July 4, 2013 § Leave a comment

It is predicted that 1 in 2000 babies in the world are born with ‘indeterminate’ genitalia, where doctors are unable to confirm whether the child is neither male nor female, they are intersex. There are many different conditions in which this takes place but this is generally seen in a variation of characteristics in the genitalia, gonads or female/male chromosomes.

I am writing this blog whilst sitting in my accommodation in Vancouver, Canada where I am participating in the ‘Law on the Edge’ conference. Over the last couple of days I attended a conference presentation and later a film screening of Intersexion, concerning the rights of intersex people.

As a fairly naïve participant I was shocked to hear how common intersexuality is (more prevalent than babies born with cerebral palsy) and frankly horrified at the social and medical response to these children, which seeks to ‘correct’ them and place them within the gender binary of either male or female. Surgeons suggest surgery should be carried out on such children as soon as possible to reduce scarring in later life and ease their passage into society as identifying within a gender. However the repercussions can include the loss of sexual stimulation, infection and gender identity confusion which leads to anxiety, depression and in some cases suicide. Some will undergo a sex change operation and later develop opposite identity traits when they hit puberty, further confusing their designated gender.

So why does society find it necessary to categorise these children into a gender binary? This issue was raised at the conference and the response was for common reasons such as school sport teams, toilets, changing rooms and perhaps more importantly because wider society does not accept those who live outside of male/female categorisation. But in light of the existence of intersex people and the recent changes to New Zealand legislation which legalised marriage between ‘persons’ as opposed to male-female or same sex, the necessity of gender within society is something which is becoming increasingly fractured, a topic I intend to explore in further research.

The documentary and narrative provided by Mani B Mitchell, an intersex person from New Zealand, illustrated the pain and resentment experienced by intersex individuals at having their freedom removed by surgical operations which leave many feeling mutilated, undertaken without their consent as babies. The emphasis of the film was that babies who are born intersex should be left alone and parents should be congratulated on the birth of their healthy and normal child as opposed to scare mongered into consenting to surgery to correct something society views as abnormal. Intersex individuals should be given the choice to identify with whichever gender they choose, either socially or surgically, or to live as neither once they reach a culpable age of consent.

Legally a fascinating point raised at the conference was whether this surgery would be considered an offence under laws prohibiting female genital mutilation (FGM). In the UK, the legislation governing FGM is the Female Genital Mutilation Act 2003 which states in section 1(1) that ‘A person is guilty of an offence if he excises, infibulates or otherwise mutilates the whole or any part of a girl’s labia majora, labia minora or clitoris’ bringing intersex surgery on infants into this remit.
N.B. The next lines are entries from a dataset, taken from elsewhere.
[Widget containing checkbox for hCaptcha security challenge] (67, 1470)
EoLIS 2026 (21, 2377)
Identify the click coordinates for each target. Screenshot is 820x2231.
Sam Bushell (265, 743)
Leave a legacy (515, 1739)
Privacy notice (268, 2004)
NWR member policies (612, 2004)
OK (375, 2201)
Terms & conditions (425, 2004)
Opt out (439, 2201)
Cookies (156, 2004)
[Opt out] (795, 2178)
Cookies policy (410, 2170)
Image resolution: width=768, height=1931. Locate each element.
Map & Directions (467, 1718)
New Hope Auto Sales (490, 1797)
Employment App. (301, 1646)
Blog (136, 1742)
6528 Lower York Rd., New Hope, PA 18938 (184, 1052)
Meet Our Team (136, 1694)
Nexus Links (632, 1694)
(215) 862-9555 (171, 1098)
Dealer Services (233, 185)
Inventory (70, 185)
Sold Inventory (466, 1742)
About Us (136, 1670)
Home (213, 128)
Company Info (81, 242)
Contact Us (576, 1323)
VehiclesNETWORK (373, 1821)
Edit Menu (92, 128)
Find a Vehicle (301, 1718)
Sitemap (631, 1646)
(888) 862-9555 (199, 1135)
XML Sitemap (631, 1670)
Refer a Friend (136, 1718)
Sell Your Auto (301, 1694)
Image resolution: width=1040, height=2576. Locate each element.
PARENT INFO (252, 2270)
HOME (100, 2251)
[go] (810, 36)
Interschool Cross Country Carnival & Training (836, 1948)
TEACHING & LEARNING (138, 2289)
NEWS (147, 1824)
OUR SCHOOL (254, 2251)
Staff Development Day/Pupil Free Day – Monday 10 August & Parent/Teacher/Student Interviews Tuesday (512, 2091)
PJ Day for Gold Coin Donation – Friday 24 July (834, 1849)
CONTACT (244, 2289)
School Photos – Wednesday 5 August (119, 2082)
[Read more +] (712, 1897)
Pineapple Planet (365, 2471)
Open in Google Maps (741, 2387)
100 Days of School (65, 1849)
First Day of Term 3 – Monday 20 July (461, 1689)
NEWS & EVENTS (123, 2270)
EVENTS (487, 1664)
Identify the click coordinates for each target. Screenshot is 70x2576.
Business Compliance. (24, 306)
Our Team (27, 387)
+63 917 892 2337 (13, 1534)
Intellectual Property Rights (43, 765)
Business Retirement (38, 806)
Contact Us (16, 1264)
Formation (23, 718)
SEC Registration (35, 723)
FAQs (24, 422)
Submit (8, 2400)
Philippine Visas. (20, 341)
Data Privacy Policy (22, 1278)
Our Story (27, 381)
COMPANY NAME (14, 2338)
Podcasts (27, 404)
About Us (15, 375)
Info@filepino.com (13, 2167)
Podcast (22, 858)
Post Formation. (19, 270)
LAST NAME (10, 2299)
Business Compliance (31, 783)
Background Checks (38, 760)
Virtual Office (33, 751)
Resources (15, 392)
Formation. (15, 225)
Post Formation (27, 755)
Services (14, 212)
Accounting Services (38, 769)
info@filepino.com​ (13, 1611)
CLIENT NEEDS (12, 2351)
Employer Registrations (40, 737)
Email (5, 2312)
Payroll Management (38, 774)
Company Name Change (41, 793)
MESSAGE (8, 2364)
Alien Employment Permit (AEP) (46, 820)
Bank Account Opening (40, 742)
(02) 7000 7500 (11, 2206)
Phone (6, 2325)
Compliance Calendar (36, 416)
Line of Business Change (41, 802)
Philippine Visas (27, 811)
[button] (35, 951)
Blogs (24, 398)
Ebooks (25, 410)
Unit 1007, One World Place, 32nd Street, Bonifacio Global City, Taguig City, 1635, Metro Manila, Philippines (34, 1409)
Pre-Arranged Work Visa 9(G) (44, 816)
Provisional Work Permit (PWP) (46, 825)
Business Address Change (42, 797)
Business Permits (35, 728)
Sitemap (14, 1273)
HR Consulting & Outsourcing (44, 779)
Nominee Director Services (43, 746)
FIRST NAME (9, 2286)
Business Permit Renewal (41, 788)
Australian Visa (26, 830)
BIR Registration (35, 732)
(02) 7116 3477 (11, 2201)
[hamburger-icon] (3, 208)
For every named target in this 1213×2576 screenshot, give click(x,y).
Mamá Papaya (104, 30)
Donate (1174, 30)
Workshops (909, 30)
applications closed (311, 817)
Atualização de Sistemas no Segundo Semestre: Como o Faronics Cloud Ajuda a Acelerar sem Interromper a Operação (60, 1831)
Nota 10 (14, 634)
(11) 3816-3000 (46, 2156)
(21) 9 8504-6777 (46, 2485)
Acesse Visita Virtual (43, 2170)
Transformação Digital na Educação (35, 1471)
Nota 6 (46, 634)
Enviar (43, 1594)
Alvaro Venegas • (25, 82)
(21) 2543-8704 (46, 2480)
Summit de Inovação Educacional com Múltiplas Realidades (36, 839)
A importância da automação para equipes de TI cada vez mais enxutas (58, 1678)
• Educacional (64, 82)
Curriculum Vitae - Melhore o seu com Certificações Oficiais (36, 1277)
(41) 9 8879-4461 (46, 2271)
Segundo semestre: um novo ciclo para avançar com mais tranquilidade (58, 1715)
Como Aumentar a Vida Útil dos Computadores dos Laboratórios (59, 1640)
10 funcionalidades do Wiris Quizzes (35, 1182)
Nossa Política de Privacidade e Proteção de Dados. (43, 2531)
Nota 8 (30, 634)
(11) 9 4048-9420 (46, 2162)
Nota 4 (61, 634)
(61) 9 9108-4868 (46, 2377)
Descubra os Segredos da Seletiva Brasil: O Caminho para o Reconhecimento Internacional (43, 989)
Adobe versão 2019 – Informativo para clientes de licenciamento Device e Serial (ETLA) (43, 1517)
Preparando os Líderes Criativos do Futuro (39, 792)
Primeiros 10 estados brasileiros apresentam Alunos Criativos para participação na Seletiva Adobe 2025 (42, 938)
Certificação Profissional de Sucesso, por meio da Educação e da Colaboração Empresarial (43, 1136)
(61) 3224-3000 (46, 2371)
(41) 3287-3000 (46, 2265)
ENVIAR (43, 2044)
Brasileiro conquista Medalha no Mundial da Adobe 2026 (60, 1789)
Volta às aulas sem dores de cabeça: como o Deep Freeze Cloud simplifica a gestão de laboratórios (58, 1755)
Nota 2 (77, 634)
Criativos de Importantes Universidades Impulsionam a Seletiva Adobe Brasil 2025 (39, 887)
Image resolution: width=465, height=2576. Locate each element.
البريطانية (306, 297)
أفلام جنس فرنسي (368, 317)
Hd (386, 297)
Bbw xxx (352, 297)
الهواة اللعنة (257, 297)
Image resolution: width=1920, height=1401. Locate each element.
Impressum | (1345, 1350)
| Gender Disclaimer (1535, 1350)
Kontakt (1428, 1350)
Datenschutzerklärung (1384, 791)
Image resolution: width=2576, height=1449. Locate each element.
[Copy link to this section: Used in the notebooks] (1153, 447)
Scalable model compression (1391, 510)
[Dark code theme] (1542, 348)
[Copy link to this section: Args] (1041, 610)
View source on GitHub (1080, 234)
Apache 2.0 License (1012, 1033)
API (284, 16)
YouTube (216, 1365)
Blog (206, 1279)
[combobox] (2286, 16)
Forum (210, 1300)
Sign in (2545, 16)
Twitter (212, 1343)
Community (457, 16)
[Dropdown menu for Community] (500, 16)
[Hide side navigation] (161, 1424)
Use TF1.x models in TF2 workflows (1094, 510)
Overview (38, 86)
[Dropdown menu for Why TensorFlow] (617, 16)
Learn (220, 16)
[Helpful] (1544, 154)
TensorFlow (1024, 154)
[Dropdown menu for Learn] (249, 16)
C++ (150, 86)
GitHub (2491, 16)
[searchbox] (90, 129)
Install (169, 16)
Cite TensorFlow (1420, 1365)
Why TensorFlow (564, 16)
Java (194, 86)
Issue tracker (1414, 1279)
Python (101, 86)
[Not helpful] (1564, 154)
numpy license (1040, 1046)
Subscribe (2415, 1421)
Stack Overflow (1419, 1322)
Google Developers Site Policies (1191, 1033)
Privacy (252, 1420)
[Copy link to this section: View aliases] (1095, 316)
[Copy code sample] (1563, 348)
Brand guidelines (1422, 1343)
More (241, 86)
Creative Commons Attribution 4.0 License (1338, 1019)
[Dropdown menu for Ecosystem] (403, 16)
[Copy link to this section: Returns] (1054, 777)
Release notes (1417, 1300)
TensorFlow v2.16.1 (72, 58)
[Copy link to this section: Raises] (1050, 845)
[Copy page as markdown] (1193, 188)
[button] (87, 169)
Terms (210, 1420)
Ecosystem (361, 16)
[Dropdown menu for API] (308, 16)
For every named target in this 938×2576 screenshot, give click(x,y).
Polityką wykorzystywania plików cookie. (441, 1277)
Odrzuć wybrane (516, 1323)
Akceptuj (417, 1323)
An exception is stated at section 1(2) which makes an allowance for surgery where it is carried out by an approved person for the necessity of their physical or mental health. Where the physical health of an intersex child is at risk there was a general consensus that surgery should be undertaken, but it was recognised in the documentary that in the majority of cases, intersex children (and later adults) can live a happy and healthy life, free from the pains of surgery. In these cases, the physical health exception is removed which leaves the exemption on grounds of mental health.

In determining necessity on grounds of mental health section 4(5) states that:
‘For the purpose of determining whether an operation is necessary for the mental health of a girl it is immaterial whether she or any other person believes that the operation is required as a matter of custom or ritual.’
The obvious justification used by medical professionals is that societal transition would be easier if the child were physically changed to either male or female, but is this not classified as a Western custom, on the basis of what is socially acceptable? Custom is defined as ‘a traditional and widely accepted way of behaving or doing something that is specific to a particular society, place, or time’ a definition which seemingly places surgery on intersex infants within the context of FGM prohibition.

The Intersexion documentary was extremely touching and I recommend everyone to watch it as an education. As with most taboo subjects, ignorance can be combatted through education and increased knowledge of intersexuality. The anxiety and depression discussed within the documentary arose not from the groups existence as intersex but from the societal shame which arose from something which needs to be recognised as perfectly natural. After watching the documentary and hearing Mani’s personal narrative, it is clear that society should bare the shame for failure to recognise the position of those who are intersex and subjecting them to surgery which can only be described as amounting to genital mutilation.